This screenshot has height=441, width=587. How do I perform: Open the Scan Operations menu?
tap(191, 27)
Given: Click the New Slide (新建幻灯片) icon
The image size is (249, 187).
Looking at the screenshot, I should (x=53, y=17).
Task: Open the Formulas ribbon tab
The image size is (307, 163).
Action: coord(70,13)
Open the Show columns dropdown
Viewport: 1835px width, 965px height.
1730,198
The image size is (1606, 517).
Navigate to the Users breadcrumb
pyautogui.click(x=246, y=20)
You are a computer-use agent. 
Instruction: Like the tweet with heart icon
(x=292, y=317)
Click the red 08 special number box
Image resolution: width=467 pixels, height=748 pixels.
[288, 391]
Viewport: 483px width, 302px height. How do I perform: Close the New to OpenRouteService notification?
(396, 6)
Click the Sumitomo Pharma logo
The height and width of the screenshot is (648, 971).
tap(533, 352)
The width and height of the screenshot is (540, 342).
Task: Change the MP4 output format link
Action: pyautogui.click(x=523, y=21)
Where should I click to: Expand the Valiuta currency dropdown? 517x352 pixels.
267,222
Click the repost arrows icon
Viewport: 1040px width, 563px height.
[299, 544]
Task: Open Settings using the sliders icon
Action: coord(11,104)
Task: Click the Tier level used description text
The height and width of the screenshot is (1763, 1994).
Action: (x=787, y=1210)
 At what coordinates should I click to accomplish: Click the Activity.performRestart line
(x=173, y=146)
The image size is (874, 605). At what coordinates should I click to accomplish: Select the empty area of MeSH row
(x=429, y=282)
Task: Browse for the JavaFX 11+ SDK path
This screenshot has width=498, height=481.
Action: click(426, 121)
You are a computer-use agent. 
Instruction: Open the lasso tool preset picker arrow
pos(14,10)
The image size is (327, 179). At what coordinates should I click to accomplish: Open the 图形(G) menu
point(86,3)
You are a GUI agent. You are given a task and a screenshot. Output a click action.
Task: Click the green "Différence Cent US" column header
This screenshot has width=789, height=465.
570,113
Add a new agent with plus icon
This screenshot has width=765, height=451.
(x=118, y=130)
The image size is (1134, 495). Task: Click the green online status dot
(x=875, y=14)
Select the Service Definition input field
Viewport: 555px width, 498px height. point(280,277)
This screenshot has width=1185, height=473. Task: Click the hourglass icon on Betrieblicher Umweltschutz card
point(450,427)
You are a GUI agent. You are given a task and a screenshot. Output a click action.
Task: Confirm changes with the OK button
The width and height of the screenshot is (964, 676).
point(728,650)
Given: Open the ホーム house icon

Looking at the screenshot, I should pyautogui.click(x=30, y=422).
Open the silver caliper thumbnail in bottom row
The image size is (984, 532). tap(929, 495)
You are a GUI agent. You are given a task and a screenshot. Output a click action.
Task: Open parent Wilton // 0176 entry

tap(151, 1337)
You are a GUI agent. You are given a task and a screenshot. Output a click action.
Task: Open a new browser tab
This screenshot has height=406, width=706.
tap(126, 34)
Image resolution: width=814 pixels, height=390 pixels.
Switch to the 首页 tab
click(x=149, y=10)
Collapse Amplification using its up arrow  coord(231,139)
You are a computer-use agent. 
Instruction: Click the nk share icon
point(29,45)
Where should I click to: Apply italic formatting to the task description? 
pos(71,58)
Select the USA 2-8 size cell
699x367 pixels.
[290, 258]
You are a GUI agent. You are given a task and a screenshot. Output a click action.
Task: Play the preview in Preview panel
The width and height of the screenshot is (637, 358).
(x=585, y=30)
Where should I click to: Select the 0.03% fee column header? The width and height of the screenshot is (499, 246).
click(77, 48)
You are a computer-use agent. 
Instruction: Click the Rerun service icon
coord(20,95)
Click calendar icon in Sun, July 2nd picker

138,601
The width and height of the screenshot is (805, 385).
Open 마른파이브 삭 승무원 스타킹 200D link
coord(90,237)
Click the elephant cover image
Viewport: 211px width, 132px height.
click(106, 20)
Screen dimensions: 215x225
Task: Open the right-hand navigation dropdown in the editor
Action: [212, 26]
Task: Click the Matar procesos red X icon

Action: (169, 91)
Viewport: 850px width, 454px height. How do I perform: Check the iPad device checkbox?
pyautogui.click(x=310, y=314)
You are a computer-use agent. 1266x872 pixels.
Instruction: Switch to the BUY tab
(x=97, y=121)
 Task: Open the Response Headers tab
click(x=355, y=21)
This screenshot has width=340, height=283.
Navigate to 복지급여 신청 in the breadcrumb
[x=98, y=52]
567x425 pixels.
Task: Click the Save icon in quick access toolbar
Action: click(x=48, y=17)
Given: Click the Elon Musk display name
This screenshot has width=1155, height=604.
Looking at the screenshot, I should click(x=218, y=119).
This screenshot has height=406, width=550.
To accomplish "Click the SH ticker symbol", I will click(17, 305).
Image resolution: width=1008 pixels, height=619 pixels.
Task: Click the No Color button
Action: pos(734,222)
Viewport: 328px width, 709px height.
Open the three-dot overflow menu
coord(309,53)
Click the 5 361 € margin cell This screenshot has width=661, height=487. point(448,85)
------------------------------
◆ **Exercise objective**: Copy out the listing again, everything from the line containing "Task: Click the Matar procesos red X icon" down to the line containing "Action: pos(734,222)", both included.

◆ **Task response**:
Task: Click the Matar procesos red X icon

Action: (169, 91)
Viewport: 850px width, 454px height. How do I perform: Check the iPad device checkbox?
pyautogui.click(x=310, y=314)
You are a computer-use agent. 1266x872 pixels.
Instruction: Switch to the BUY tab
(x=97, y=121)
 Task: Open the Response Headers tab
click(x=355, y=21)
This screenshot has width=340, height=283.
Navigate to 복지급여 신청 in the breadcrumb
[x=98, y=52]
567x425 pixels.
Task: Click the Save icon in quick access toolbar
Action: click(x=48, y=17)
Given: Click the Elon Musk display name
This screenshot has width=1155, height=604.
Looking at the screenshot, I should click(x=218, y=119).
This screenshot has height=406, width=550.
To accomplish "Click the SH ticker symbol", I will click(17, 305).
Image resolution: width=1008 pixels, height=619 pixels.
Task: Click the No Color button
Action: pos(734,222)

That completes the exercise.